Novel architectures are born out of necessity and for some applications, including molecular dynamics, there have been endless attempts to push parallel performance.
In this area, there are already numerous approaches to acceleration. At the highest end is the custom ASIC-driven Anton machine from D.E. Shaw, which is the fastest system, but certainly not the cheapest. On the more accessible accelerators side are Tesla GPUs for accelerating highly parallel parts of the workload—and increasingly, FPGAs are being considered for boosting the performance of major molecular dynamics applications, most notably GROMACS as well as general purpose, high-end CPUs (Knights Landing and other manycore architectures).
According to the leads behind a new effort toward a MapReduce accelerator with FPGA acceleration, even with the current general purpose accelerators, only part of the workload gets a speedup. Around 75% of an application like GROMACS can benefit from acceleration but that 25% can be targeted with a parallel accelerator like the one they have built and demonstrated with around a 4X improvement (on that non-accelerated section of the work).
The team found that the degree of parallelism achieved by their accelerator for GROMACS was 60% for the compute-intensive force computation and 80% for the also intensive neighbor search with an overall 64% parallelism for periodic cell structure. To put this in perspective, existing accelerators focus only on the force computations, leaving performance on the table.
The developers say that the comparison with the Anton architecture from D.E. Shaw implemented as ASIC is not far off. “Our FPGA implemented programmable approach has performance in the same range with this specialized circuit, which is only 3X more efficient” although they add that the core technologies are not the same.
“A good compromise performance vs. price is provided by using hybrid computation solutions embodied in Accelerated Processing Units (APU). An APU integrate in the same system a PU with an accelerating parallel engine, such as a GPU, a MIC or, increasingly more frequently, a FPGA. The small accelerations provided by the use of the current parallel accelerators are mainly due to the fact that only the last two of the previously listed steps are submitted to the parallel accelerator, while the first step – the neighborhood search – which is theoretically the most time consuming, is left to the PU. Usually, the weight of the first step is minimized by the compromising solution of applying it only once at 10-50 state up-dates.”
Their approach also has some impressive energy efficiency figures, with 20X for the FPGA version of the MapReduce accelerator and 300X for the ASIC version. They note that there is a promising compromise between FPGAs and ASICs in implementing MapReduce accelertors for GROMACs in the eASIC technology, which provides a faster, cheaper way to bring new devices to bear.
The current version implemented on FPGA will give way to an eventual evaluation of 32nm technology. “The FPGA technology evolved from a pure programmable structure to a mixed solution putting together frequently used ASIC blocks with the in-field programmable blocks used mainly for interconnections. Besides the usual configurable logic blocks, the designers have access to memory blocks, DSP units, advanced microcontrollers (for example the dual-ARM Cortex 9) and a lot of standard interfaces.” The team says that “such FPGAs could be a wonderful support for a hybrid computing system centered on the microcontroller and based on the MapReduce accelerator developed on the programmable part.”
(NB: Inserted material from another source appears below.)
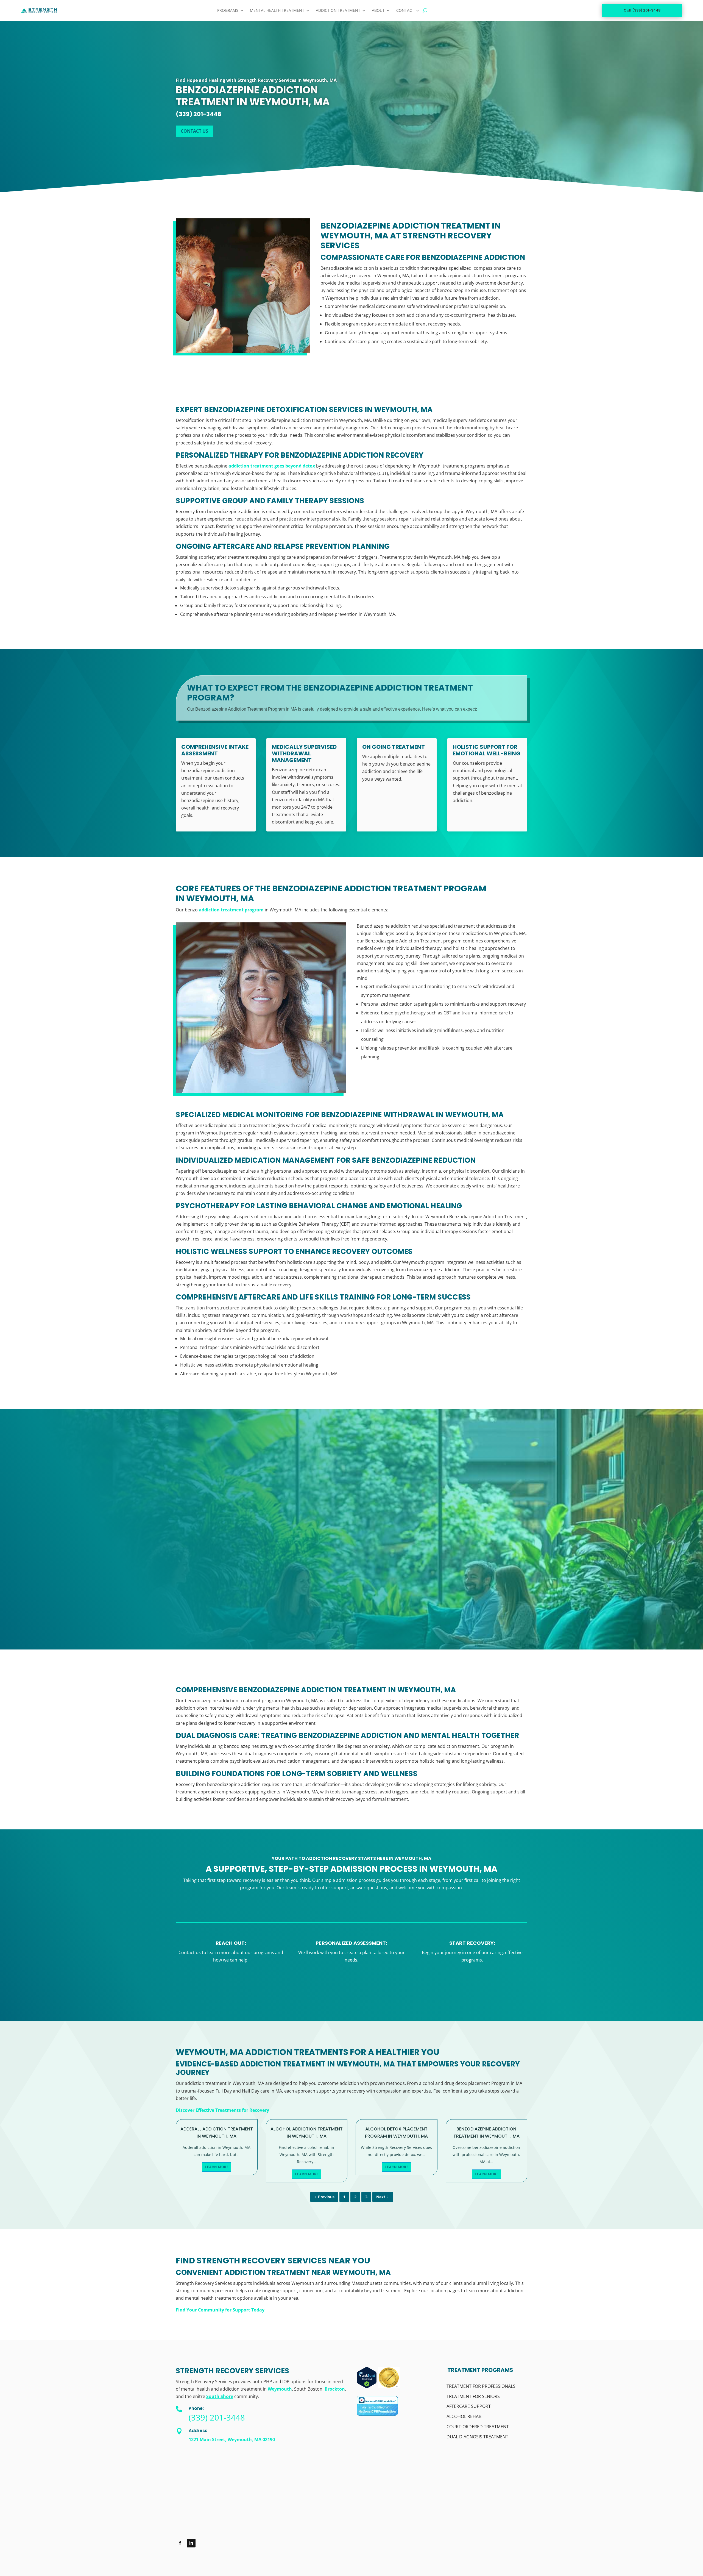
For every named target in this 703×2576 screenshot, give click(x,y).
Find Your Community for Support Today (220, 2310)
Even for those that have problems that fall far outside the molecular dynamics range, watching what happens here architectural is interesting because many of the same pressures are present in other applications and subsequent ASICs. In short, general purpose accelerators have demonstrated parallel pushes but these don’t extend throughout the entire application. With cheaper and faster access to ASICs we can expect a broader push that moves ideas like this one outside of the research lab and into potential production.